#### What to produce
Please copy the last part of the entries exactly: the line that has "Screen dimensions: 601x417" and every line up to and including the end, nothing more.

#### Dataset content
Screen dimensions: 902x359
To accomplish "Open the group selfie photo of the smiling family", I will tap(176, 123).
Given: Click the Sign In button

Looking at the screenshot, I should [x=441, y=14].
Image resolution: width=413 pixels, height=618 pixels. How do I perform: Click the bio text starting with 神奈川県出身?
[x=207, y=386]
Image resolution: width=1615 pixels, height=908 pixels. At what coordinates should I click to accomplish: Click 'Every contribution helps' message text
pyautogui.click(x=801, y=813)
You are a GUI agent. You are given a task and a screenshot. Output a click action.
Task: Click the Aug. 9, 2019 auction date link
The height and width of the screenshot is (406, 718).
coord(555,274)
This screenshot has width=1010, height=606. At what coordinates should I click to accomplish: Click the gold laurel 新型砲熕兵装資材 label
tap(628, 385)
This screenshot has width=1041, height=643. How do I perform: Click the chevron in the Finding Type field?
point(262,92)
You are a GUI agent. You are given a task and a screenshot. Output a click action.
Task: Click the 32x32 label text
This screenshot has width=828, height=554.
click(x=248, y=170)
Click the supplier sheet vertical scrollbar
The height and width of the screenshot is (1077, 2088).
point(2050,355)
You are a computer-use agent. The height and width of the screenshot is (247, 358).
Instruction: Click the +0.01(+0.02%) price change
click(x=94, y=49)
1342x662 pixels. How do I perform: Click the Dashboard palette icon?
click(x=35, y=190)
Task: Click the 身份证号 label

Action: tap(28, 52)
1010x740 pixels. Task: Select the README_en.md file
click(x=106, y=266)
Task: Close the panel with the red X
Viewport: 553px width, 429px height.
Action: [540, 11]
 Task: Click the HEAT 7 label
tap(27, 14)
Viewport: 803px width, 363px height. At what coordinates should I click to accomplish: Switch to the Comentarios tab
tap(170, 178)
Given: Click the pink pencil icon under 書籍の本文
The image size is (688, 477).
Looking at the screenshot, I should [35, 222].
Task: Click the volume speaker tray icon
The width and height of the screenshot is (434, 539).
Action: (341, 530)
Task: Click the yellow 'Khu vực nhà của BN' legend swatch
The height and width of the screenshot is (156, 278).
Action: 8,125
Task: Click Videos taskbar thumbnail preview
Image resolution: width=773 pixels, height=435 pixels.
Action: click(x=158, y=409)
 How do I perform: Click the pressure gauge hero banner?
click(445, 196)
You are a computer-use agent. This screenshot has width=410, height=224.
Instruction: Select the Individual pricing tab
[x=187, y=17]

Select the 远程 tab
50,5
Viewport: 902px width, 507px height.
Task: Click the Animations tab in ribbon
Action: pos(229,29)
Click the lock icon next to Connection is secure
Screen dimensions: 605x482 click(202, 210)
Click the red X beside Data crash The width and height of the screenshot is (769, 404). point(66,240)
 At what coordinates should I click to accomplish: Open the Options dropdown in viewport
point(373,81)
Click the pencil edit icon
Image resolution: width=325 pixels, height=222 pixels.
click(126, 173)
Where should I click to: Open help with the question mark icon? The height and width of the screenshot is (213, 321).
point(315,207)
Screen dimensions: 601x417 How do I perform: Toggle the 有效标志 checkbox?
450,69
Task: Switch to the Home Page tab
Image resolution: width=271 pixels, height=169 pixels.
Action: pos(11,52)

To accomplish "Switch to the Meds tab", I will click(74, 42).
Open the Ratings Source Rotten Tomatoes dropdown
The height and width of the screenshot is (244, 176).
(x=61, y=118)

#### Result for this exercise
Screen dimensions: 601x417 How do I perform: Toggle the 有效标志 checkbox?
450,69
Task: Switch to the Home Page tab
Image resolution: width=271 pixels, height=169 pixels.
Action: pos(11,52)

To accomplish "Switch to the Meds tab", I will click(74, 42).
Open the Ratings Source Rotten Tomatoes dropdown
The height and width of the screenshot is (244, 176).
(x=61, y=118)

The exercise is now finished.